广泛产生和积累的塑料废物已成为全球公认的问题。然而,关于纳米材料对淡水甲壳类动物的不良影响的报道有限。本研究测试了在 48 h 暴露于 75nm 聚苯乙烯纳米塑料后,不同浓度(0、5、10 和 20 mg/L)对淡水小龙虾(Procambarus clarkii)肠道微生物和氧化应激参数的急性影响。高通量测序分析揭示了暴露于聚苯乙烯纳米塑料的 P. clarkii 肠道微生物的丰富度、多样性和组成。在属水平上,Lactobacillus、Faecalibaculum、Niveibacterium 和 Candidatus Bacilloplasma 的丰度有显著差异。
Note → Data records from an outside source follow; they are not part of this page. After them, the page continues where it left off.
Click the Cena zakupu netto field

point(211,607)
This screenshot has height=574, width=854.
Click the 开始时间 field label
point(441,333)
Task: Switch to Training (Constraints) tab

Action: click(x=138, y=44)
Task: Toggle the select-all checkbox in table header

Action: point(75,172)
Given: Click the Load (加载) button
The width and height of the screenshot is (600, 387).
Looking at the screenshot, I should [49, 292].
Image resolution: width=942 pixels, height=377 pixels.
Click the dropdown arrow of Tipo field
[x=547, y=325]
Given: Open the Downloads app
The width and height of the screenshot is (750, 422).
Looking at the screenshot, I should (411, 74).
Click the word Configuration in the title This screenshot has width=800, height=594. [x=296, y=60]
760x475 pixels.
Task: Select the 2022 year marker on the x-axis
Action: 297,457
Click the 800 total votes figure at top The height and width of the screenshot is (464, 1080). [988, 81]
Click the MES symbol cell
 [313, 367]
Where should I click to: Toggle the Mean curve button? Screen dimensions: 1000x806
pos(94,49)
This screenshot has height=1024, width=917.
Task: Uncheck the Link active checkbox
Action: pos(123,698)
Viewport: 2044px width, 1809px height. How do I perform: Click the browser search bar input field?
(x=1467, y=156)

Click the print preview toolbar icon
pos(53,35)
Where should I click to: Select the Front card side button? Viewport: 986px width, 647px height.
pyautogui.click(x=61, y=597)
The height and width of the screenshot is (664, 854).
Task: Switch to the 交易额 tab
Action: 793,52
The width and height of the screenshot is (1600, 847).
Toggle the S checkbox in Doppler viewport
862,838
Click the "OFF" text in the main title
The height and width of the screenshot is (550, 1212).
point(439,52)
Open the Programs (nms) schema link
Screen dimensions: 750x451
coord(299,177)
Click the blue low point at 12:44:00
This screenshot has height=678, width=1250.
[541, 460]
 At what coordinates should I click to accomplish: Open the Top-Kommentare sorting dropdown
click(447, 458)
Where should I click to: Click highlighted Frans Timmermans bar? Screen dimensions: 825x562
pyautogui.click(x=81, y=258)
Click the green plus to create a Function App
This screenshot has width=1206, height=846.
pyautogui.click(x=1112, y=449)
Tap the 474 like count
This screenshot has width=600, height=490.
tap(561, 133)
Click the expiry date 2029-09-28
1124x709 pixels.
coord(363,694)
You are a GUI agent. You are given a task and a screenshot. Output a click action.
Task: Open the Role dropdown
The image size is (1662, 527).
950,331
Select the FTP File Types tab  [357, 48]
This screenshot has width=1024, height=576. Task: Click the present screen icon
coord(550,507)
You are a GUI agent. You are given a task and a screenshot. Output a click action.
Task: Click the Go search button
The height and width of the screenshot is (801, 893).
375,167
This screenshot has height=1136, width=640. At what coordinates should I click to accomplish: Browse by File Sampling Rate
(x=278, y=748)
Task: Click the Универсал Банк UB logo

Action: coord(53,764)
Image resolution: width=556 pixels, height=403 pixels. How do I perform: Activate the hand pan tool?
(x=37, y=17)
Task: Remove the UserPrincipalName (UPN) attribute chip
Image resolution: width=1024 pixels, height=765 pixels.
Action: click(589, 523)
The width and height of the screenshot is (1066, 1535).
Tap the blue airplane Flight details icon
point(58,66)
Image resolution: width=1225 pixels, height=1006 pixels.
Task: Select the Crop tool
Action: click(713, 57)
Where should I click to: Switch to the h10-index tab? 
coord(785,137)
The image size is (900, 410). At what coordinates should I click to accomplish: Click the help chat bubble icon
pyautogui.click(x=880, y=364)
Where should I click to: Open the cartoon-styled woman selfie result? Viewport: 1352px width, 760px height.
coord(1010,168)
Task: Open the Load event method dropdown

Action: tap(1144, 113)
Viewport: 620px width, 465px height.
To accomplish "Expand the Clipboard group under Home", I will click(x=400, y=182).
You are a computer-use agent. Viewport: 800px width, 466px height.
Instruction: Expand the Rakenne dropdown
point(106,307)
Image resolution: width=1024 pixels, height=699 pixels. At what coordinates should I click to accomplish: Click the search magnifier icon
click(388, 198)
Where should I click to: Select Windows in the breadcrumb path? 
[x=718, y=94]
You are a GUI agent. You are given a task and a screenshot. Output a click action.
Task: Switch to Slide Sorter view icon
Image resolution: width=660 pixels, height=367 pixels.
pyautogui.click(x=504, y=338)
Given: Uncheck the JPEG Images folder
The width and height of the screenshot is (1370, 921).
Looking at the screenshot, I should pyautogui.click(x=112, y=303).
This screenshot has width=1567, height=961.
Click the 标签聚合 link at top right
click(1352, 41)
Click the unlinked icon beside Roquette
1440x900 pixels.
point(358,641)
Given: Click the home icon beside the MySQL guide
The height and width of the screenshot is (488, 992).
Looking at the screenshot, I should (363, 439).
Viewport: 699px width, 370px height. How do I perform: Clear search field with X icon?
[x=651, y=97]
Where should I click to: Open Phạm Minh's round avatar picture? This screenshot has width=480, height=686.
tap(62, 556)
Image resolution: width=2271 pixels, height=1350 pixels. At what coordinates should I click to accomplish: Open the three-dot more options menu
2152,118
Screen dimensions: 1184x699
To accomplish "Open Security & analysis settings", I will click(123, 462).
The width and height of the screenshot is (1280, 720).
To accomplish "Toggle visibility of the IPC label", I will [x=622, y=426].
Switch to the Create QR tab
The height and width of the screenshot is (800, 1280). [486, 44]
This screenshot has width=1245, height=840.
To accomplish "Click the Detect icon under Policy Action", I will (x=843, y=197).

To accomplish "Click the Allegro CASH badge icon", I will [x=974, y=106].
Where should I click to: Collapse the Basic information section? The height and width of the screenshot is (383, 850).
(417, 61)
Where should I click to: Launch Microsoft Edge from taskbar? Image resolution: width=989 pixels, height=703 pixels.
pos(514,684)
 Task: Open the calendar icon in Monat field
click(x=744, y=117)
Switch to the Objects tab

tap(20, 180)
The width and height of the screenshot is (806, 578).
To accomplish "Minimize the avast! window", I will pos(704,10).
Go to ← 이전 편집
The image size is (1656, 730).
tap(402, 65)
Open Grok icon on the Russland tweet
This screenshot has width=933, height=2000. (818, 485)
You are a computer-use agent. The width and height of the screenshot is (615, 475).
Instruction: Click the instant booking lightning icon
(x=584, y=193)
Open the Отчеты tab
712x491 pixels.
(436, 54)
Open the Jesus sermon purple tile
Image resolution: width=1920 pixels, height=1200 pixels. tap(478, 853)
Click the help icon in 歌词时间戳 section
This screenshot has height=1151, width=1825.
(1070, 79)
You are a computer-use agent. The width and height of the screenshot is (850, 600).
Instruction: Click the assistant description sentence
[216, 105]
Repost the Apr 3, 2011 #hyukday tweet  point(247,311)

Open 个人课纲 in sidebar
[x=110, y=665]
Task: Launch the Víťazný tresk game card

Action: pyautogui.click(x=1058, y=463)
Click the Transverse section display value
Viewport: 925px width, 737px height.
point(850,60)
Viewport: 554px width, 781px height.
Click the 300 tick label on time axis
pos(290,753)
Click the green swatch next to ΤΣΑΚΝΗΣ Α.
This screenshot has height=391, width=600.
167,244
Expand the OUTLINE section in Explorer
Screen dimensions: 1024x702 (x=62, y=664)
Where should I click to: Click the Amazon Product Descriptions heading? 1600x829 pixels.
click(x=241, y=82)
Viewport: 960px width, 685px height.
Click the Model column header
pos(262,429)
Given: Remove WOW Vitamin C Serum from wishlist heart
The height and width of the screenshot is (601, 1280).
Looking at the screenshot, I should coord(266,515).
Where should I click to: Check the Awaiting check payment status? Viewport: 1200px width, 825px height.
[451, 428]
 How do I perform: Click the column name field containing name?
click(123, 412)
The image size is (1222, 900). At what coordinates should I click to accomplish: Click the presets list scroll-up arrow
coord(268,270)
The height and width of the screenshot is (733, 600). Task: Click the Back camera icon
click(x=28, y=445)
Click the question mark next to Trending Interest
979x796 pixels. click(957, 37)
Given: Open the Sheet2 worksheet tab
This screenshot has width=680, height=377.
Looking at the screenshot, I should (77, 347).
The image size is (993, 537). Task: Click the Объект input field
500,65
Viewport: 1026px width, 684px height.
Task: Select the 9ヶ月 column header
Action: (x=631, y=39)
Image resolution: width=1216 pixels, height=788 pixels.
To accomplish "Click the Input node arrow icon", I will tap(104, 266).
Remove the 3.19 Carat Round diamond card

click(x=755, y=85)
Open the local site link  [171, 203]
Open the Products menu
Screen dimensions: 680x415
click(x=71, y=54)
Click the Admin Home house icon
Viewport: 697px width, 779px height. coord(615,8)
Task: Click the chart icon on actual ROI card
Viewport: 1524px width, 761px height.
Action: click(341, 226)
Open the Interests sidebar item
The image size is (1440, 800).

Lactobacillus 的丰度减少可能通过定量劣势影响肠道微生物的平衡,从而降低 P. clarkii 的免疫力。肠道中链球菌(Streptococcus salivarius)、丁酸梭菌(Clostridium butyricum)和 Lachnospiraceae bacterium10-1 的丰度在聚苯乙烯浓度为 20 mg/L 时达到最大值。一些致病菌数量的增加可能会通过数量优势扰乱肠道微生物的平衡,同时降低乳酸菌的相对丰度。肠道中乳杆菌属(Lactobacillus)的某些益生菌,如唾液乳杆菌(Lactobacillus salivarius)、鼠李糖乳杆菌(Lactobacillus murinus)、格氏乳杆菌(Lactobacillus gasseri)、雷氏乳杆菌(Lactobacillus reuteri)、AB-1 短乳杆菌(Lactobacillus iners AB-1)和卷曲乳杆菌(Lactobacillus crispatus)的丰度在浓度为 10 mg/L 时达到最低值。Lactobacillus 的丰度减少可能会通过定量劣势影响肠道微生物的平衡,从而降低 P. clarkii 的免疫力。在纳米塑料 10 mg/L 时,肠道病原体的相对丰度增加,而乳酸菌和其他益生菌的相对丰度下降。随着纳米塑料浓度的增加,谷胱甘肽(GSH)、超氧化物歧化酶(SOD)、酸性磷酸酶(ACP)、溶菌酶(LZM)、碱性磷酸酶(AKP)、过氧化物酶(POD)、谷胱甘肽过氧化物酶(GPX)和蛋白质羰基化的含量值发生显著变化。我们的数据表明,Lactobacillus 可能在治疗暴露于 75nm 聚苯乙烯的 P. clarkii 的氧化应激中发挥辅助作用。本研究是朝着更好地了解纳米塑料对水生甲壳类动物的毒性作用迈出的重要一步。